Total stocks of the five major finished steel products held by the 184 steelmakers across China which Mysteel monitors continued to trend downward for a fourth straight week over March 26-April 1 to reach 10.2 million tonnes, with the week-on-week slide of 6.1% being only slightly slower than the 6.8% drop recorded over the prior survey period. Moreover, stock levels have more than doubled over the past 12 months, given that as of April 4 2019, inventories totalled just 4.9 million tonnes.
However, the high levels of steel stocks have failed to restrain steel production. Daily crude steel production in China grew at a faster pace during the last eleven days of March, rising by another 125,100 tonnes/day or 5% from the March 11-20 period to average 2.62 million t/d over March 21-31, according to Mysteel's survey among 247 blast-furnace and 71 electric-arc-furnace steel producers.
The Shanghai-based steel analyst expressed concern that steel production from EAF mills would very likely increase in the short run given that improvement in profit margins the mini mills are enjoying.
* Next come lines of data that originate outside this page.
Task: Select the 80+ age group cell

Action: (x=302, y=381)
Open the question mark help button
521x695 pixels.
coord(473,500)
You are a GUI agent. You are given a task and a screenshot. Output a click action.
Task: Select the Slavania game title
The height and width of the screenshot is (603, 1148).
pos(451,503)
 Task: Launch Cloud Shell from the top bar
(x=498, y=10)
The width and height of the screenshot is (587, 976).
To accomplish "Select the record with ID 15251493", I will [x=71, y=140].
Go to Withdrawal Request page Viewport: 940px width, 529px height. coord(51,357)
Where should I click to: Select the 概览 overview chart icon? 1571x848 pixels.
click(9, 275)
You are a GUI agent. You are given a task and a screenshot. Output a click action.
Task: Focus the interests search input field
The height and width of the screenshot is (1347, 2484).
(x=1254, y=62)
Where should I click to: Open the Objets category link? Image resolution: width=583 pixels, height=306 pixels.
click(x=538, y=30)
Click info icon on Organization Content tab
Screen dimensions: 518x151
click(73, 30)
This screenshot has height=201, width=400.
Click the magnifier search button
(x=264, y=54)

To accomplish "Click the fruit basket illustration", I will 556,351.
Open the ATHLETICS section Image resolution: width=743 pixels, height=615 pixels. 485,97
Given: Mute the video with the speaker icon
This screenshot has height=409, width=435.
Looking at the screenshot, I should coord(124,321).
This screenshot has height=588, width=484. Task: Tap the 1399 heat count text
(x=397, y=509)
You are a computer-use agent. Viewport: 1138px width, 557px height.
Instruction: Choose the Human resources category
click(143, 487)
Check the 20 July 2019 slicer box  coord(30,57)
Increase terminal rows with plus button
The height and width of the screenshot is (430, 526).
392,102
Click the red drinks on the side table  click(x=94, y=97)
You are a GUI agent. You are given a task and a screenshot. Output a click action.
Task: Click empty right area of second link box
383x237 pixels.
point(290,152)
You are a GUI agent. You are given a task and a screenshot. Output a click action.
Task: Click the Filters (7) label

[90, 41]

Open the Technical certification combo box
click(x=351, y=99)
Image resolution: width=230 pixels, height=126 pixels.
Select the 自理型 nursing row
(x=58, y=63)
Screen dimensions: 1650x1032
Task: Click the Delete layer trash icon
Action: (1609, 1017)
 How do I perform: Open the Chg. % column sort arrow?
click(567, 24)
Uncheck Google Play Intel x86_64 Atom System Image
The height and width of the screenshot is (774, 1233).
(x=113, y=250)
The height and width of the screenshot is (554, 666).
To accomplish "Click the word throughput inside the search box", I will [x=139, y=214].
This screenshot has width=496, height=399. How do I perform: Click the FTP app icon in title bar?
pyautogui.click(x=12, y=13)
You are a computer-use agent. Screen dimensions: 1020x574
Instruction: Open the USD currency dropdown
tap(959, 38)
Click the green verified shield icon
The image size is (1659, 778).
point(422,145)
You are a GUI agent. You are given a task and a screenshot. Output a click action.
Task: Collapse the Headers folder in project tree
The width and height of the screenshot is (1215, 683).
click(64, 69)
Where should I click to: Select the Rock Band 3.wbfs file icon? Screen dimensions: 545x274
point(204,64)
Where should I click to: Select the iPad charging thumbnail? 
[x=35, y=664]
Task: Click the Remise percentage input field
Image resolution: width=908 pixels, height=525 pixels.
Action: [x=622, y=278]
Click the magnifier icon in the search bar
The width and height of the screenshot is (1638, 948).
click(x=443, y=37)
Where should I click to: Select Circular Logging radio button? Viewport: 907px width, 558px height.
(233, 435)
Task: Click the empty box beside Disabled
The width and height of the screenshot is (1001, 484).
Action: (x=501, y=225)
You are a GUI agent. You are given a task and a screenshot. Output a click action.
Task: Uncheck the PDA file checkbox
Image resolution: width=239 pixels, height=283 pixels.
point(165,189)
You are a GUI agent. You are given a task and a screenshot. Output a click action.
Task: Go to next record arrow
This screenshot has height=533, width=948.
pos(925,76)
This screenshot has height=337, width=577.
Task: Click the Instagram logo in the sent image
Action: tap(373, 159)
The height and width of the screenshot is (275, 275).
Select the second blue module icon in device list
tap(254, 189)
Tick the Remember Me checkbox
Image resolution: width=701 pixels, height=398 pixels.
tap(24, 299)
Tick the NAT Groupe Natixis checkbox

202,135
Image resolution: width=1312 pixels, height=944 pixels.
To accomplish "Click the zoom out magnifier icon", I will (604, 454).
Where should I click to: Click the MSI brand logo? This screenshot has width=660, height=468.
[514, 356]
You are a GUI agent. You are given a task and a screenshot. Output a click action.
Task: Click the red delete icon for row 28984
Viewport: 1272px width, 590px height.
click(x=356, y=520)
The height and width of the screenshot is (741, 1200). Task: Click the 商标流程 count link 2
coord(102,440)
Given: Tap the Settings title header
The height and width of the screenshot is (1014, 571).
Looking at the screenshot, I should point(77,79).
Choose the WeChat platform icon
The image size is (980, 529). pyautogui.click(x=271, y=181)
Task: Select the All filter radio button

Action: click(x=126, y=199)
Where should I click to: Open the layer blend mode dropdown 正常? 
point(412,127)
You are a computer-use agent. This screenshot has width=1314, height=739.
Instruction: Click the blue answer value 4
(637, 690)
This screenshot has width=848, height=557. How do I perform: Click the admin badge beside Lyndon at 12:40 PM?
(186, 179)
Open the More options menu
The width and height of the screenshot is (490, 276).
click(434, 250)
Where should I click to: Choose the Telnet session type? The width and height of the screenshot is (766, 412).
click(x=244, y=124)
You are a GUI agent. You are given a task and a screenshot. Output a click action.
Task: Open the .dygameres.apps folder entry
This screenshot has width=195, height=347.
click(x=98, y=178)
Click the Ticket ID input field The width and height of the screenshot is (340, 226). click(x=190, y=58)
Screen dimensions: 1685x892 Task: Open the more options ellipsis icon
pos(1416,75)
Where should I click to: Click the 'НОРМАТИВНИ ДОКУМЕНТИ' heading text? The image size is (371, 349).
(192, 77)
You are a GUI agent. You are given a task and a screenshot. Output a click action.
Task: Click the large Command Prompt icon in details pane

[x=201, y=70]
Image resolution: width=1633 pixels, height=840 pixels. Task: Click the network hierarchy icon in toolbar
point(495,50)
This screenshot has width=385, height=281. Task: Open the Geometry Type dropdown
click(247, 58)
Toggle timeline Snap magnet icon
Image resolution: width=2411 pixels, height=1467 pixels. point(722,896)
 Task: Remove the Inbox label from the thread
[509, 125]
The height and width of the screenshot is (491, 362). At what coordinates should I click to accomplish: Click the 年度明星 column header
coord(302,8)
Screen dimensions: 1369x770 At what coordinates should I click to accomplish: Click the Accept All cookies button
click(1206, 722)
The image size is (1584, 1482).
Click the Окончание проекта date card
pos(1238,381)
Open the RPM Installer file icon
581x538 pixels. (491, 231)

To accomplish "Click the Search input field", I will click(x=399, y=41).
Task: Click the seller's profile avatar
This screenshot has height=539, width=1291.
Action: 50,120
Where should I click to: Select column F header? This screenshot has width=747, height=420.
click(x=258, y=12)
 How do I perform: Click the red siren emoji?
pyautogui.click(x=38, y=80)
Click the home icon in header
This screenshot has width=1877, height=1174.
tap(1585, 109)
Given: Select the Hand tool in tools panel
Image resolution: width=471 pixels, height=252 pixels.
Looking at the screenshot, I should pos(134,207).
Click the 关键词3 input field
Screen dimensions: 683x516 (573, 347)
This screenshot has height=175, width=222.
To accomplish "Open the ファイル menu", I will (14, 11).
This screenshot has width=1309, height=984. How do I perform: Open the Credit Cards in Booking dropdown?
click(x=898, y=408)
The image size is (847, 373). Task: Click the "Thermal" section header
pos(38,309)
The high levels of finished steel stocks and swelling steel production are already dampening prices of raw materials, and not just those of scrap being paid by mills such as Shagang, Mysteel Global noted. For example, as of April 7 Mysteel’s composite merchant coke price across China softened to a 33-month low of Yuan 1,659.2/t including the 13% VAT, Mysteel’s data showed. And just like the scrap dealers, over the past several weeks China’s merchant coke producers have had to bow to repeated demands from steelmakers that they accept lower bid prices for their coke, as reported. Since early March, merchant coke prices have fallen by a total of Yuan 200/t, Mysteel notes.